Kcna1-mutant rats dominantly display myokymia, neuromyotonia and spontaneous epileptic seizures.

Mutations in the KCNA1 gene, which encodes for the α subunit of the voltage-gated potassium channel Kv1.1, cause episodic ataxia type 1 (EA1). EA1 is a dominant human neurological disorder characterized by variable phenotypes of brief episodes of ataxia, myokymia, neuromyotonia, and associated epilepsy. Animal models for EA1 include Kcna1-deficient mice, which recessively display severe seizures and die prematurely, and V408A-knock-in mice, which dominantly exhibit stress-induced loss of motor coordination. In the present study, we have identified an N-ethyl-N-nitrosourea-mutagenized rat, named autosomal dominant myokymia and seizures (ADMS), with a missense mutation (S309T) in the voltage-sensor domain, S4, of the Kcna1 gene. ADMS rats dominantly exhibited myokymia, neuromyotonia and generalized tonic-clonic seizures. They also showed cold stress-induced tremor, neuromyotonia, and motor incoordination.
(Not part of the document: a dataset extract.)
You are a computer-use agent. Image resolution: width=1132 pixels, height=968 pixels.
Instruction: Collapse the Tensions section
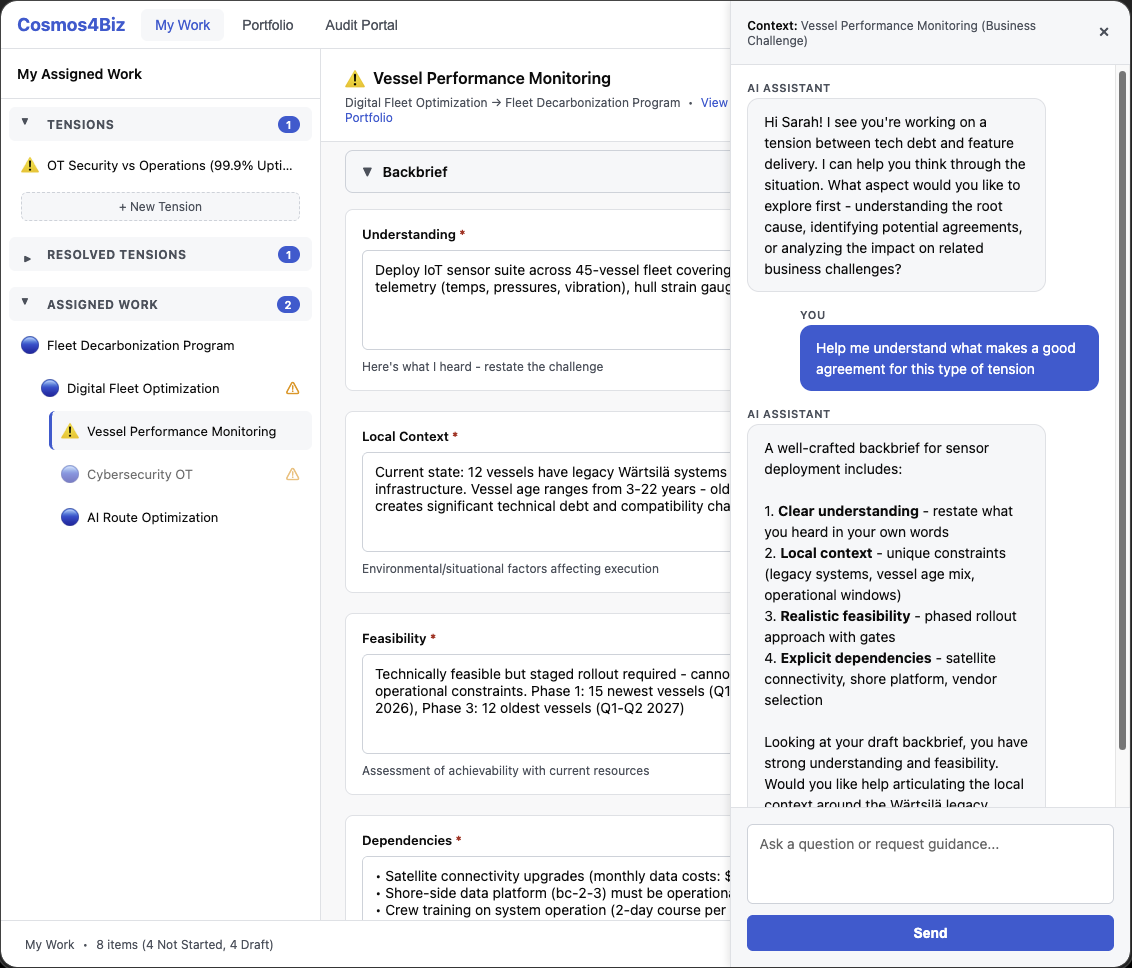[x=26, y=123]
Expression studies of homomeric and heteromeric Kv1.1 channels in HEK cells and Xenopus oocytes, showed that, although S309T channels are transferred to the cell membrane surface, they remained non-functional in terms of their biophysical properties, suggesting a dominant-negative effect of the S309T mutation on potassium channel function. ADMS rats provide a new model, distinct from previously reported mouse models, for studying the diverse functions of Kv1.1 in vivo, as well as for understanding the pathology of EA1.